Ex packt aus: Prinz Edwards geheimes Liebeskapitel
West-End-Star Ruthie Henshall (59) hat in einem Podcast offen über ihre frühere Beziehung mit Prinz Edward (62) gesprochen – und dabei auch ein lange kursierendes Gerücht über den Royal thematisiert. Die Schauspielerin und Sängerin datete Edward fünf Jahre lang, als beide in ihren Zwanzigern waren. Im Podcast "A Right Royal Podcast" erinnerte sie sich nun an die Spekulationen, die damals rund um Edwards Sexualität kursierten. Demnach wurde gemunkelt, er sei schwul – und das hatte seinen Ursprung in einem beruflichen Schritt des Royals. "Als er aus den Marines kam, ging er ins Showbusiness, und dann dachten die Leute, dass er deshalb schwul sein müsse. So fingen die Gerüchte an", erklärte Ruthie im Podcast.

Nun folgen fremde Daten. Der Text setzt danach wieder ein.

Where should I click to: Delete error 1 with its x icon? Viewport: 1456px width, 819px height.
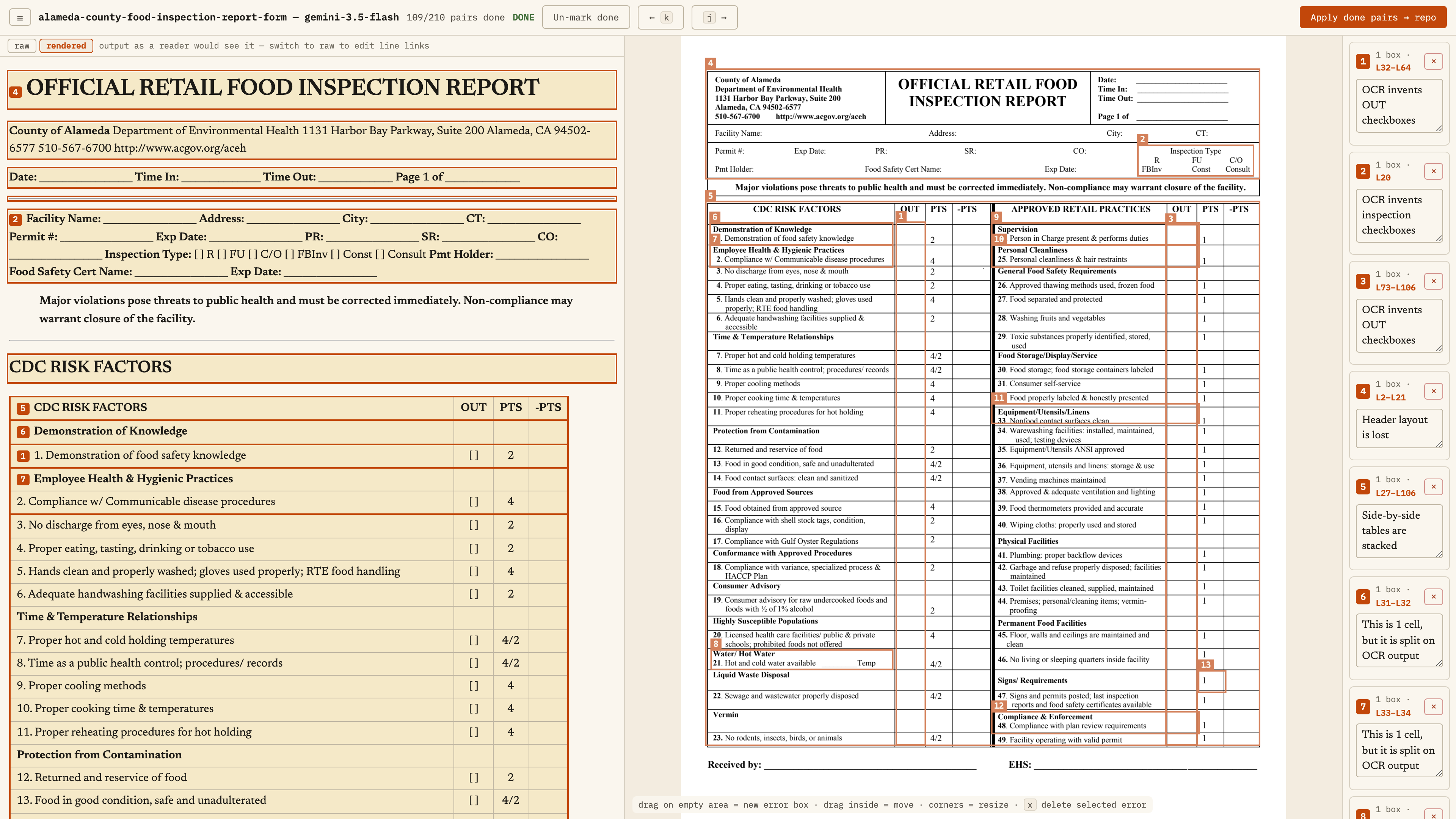click(x=1433, y=61)
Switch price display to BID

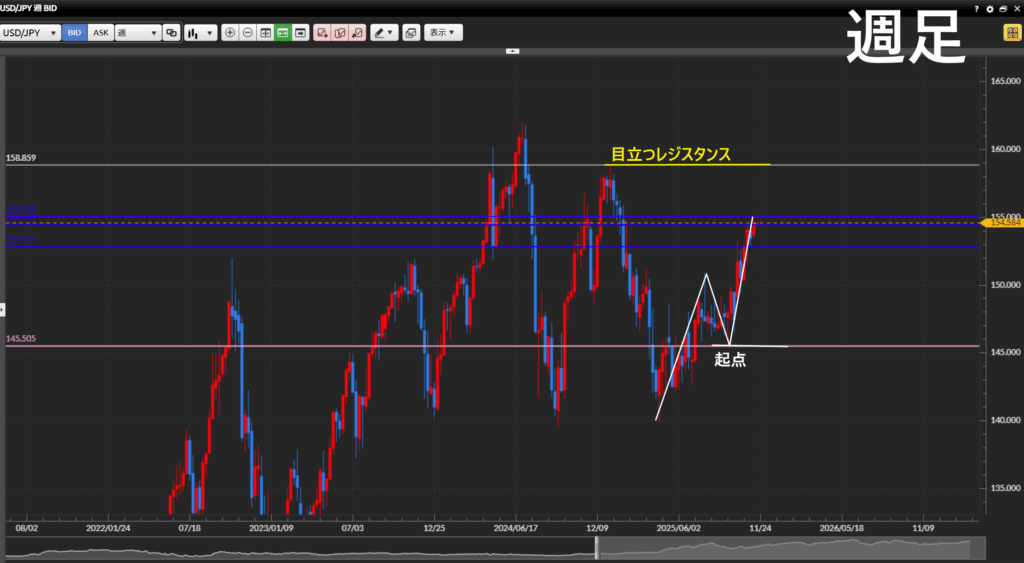coord(74,33)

Anfangs habe Edward die Gerüchte noch locker weggesteckt, so Ruthie weiter. Er habe "die Augen verdreht und einfach darüber gelacht". Mit der Zeit jedoch habe ihn die Sache zunehmend belastet. Genaueres dazu will die 59-Jährige allerdings nicht verraten. Weitere intime Details ihrer Beziehung mit dem Royal hat sie in ihrem Buch "The Showgirl And The Prince" festgehalten, das am 16. Juli bei Macmillan erschienen ist. Darin beschreibt sie eine "sehr leidenschaftliche Affäre" und lässt keinen Zweifel an Edwards Sexualität. Über das erste Mal mit dem Prinzen schrieb sie: "Nein, der Junge ist nicht schwul. Das dachte ich." Ruthie fügte außerdem hinzu, dass ein Mitarbeiter von Edward schwul gewesen sei und er damit keinerlei Problem gehabt habe.

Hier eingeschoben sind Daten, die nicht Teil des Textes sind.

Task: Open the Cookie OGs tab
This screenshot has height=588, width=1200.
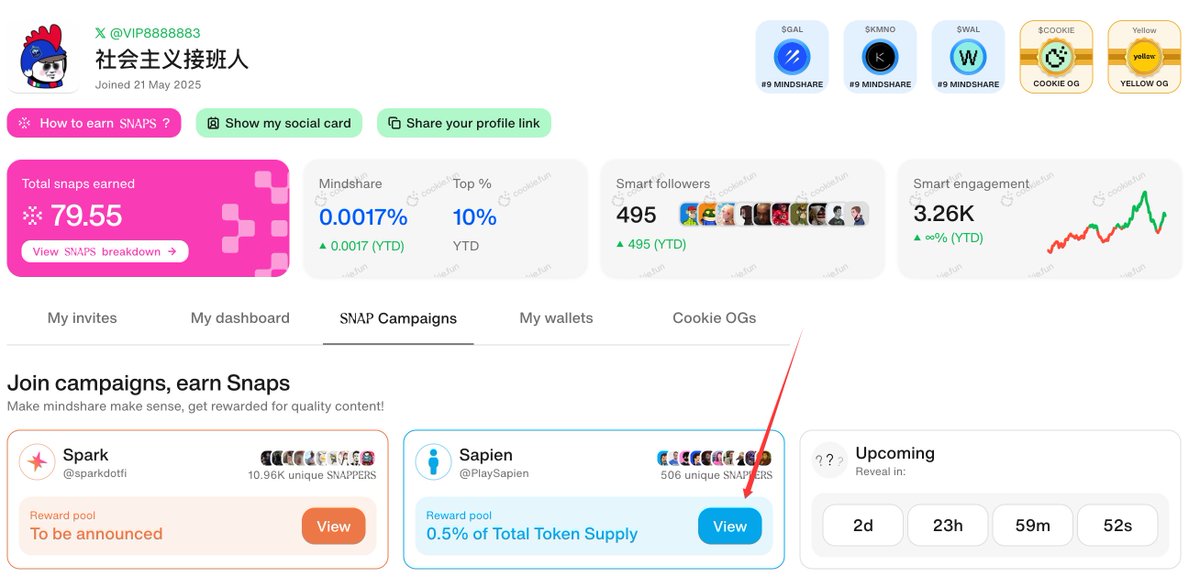Action: (x=714, y=318)
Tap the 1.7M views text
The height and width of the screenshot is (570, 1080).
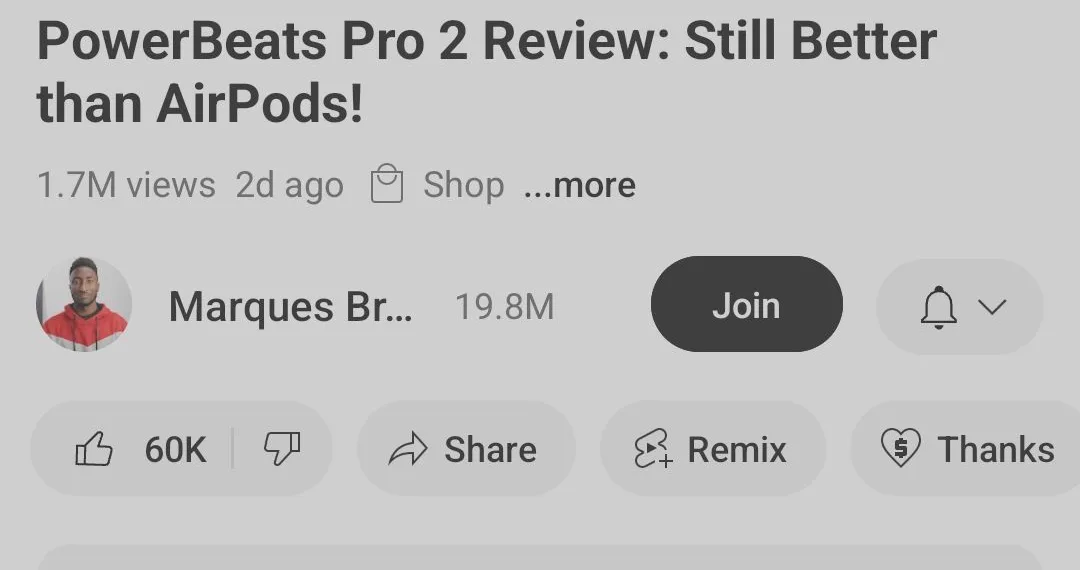point(126,185)
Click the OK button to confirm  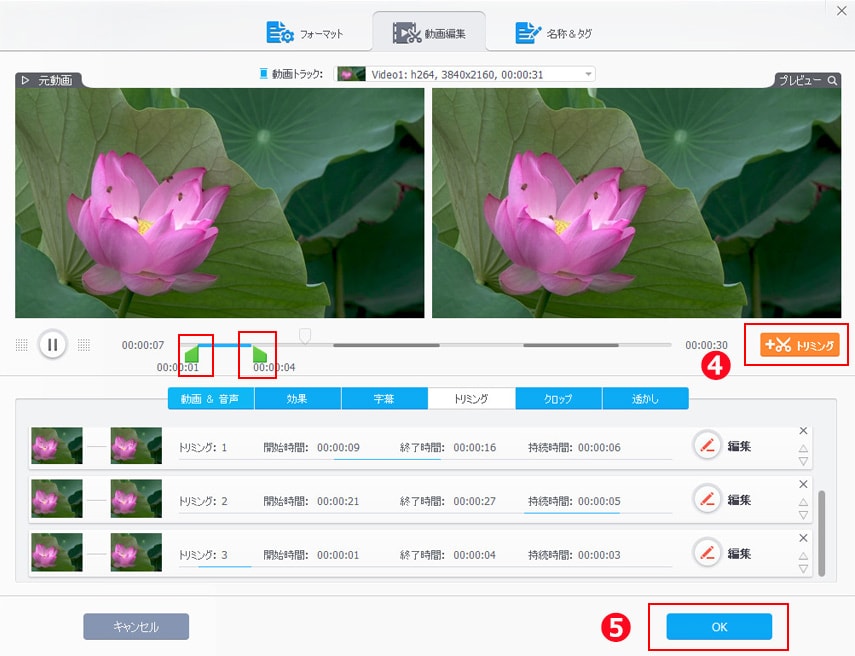(x=719, y=626)
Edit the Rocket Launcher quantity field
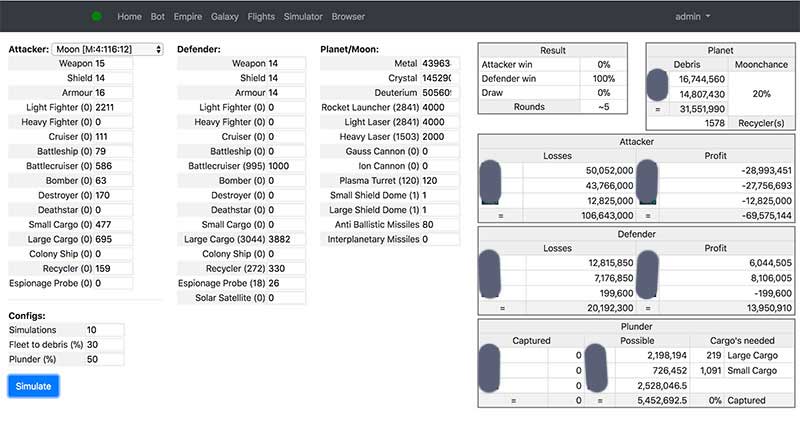The image size is (800, 421). coord(440,107)
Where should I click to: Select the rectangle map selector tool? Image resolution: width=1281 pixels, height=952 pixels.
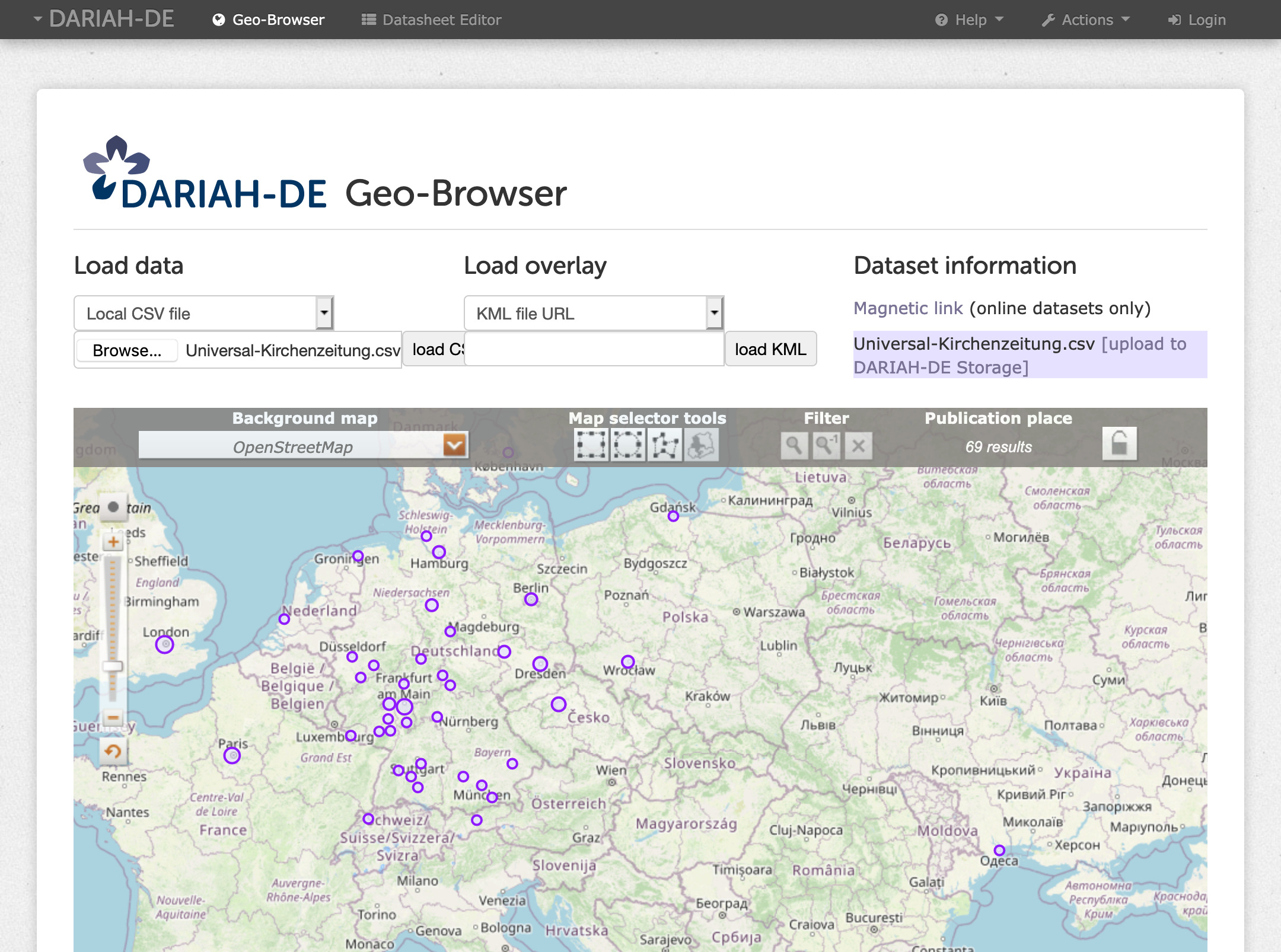click(591, 445)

Ruthie und Edward lernten sich 1988 kennen, als er 23 Jahre alt war und als Produktionsassistent für Andrew Lloyd Webbers (78) Really Useful Theatre Company arbeitete. Auch wenn die Romanze irgendwann endete, sind die beiden bis heute in Kontakt und telefonieren mehrmals im Jahr miteinander. Edward heiratete 1999 Sophie Wessex (61), mit der er zwei Kinder hat: Tochter Lady Louise Windsor (22) und Sohn James, Earl of Wessex. Ruthie ist ebenfalls Mutter von zwei Kindern – Lily und Dolly – aus ihrer Ehe mit dem Musiker Tim Howar.